Let's assess blame. Should I have said I wanted gravy on the side, that it was important to me to see the biscuits? This unfathomable plating suggests that the biscuits are so bad, they cannot be shown. Is this a cultural thing, the literal translation of mopping up? Or is this how they like things in Illinois?
I'm having trouble putting into words what is so upsetting about this food. I had trouble putting it in my mouth. It's bad in every category worth scoring, according to me, the one who sent the Bloody Mary back at an airport bar because the celery fainted.
Good or bad, gravy should never cover an entire plate, nor should it resemble mashed potatoes.
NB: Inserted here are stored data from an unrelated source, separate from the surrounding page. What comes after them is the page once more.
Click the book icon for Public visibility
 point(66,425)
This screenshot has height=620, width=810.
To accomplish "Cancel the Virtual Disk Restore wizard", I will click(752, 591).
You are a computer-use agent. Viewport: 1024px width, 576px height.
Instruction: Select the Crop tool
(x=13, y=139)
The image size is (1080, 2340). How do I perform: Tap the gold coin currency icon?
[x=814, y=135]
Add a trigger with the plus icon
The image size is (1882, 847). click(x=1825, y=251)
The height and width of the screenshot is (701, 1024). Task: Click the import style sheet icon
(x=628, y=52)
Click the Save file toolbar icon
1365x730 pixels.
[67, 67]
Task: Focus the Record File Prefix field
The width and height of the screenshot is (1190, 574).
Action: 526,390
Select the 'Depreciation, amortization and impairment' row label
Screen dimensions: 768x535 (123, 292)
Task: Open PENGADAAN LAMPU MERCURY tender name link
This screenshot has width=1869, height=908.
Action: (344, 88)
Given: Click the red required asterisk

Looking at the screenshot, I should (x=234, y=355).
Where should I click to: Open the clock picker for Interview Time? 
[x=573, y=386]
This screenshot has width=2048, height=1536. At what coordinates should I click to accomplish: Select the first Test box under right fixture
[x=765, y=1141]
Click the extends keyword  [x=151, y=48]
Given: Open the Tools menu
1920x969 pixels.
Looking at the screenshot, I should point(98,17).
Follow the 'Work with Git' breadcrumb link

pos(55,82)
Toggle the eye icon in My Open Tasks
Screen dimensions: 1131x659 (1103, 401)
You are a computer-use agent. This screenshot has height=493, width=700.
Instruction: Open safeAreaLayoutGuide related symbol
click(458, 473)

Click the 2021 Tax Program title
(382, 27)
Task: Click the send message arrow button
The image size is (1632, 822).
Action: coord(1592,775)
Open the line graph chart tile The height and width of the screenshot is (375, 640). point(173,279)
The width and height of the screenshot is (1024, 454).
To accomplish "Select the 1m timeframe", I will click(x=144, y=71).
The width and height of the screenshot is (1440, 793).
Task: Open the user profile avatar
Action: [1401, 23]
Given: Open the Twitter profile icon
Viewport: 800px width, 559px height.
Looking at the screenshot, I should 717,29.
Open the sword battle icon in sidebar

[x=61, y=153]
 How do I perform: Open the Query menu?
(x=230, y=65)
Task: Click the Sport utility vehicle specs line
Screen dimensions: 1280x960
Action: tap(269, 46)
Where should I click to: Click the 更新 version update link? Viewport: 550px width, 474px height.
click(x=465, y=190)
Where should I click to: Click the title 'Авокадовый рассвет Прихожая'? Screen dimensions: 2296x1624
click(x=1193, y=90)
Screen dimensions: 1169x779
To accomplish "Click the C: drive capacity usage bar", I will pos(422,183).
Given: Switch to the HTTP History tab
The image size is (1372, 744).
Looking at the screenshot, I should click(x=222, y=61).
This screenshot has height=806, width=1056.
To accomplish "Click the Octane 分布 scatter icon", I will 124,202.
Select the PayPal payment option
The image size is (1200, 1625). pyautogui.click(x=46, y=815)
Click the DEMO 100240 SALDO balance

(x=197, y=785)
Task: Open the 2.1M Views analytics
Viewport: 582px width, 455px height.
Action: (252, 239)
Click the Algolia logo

A good gravy stands on its own, never swims or worse, crawls.
Grady Spears has a terrific cracked-pepper gravy from A Cowboy in the Kitchen, using 5 tablespoons of flour to 1/4 cup unsalted butter and enough milk, salt and pepper to achieve creamy, hearty results.
But I digress, since my subject is the plate of breakfast from hell's kitchen. Let's hurl invective at the gravy.
Pan gravy is a sauce made with drippings of the meat or poultry with which it's being served. Similar to brown sauce, it's usually made from pan drippings and roux, plus stock, water or even milk or cream. Can you have a gravy without the drippings? Of course, as seen in the example above, where the cook threw in sausage.
The idea is to get a good balance between fat and flour, so that they thicken beautifully whatever liquid you use. A classic roux for thickening is a mixture of equal parts by weight of fat and flour, which is then cooked slightly as part of the gravy-making process. Notice I didn't say the fat and flour are the same amounts. There must be enough fat to coat all the starch granules, but not too much fat or it floats to the top and looks greasy.
As to the biscuits, please don't present them like the contents of a cat box. If you have to cover them up, you're making them wrong. If that's the way your momma did it, momma was wrong.
Use any reference you like, starting with cookbooks and online resources, but use something other than what you're using now.
And if you're the diner visiting roadside attractions, learn from your mistakes and ask good questions or, if the waitstaff looks harassed beyond belief, then see what they can do with waffles.
Note to Self: Stop ordering biscuits and gravy out of town.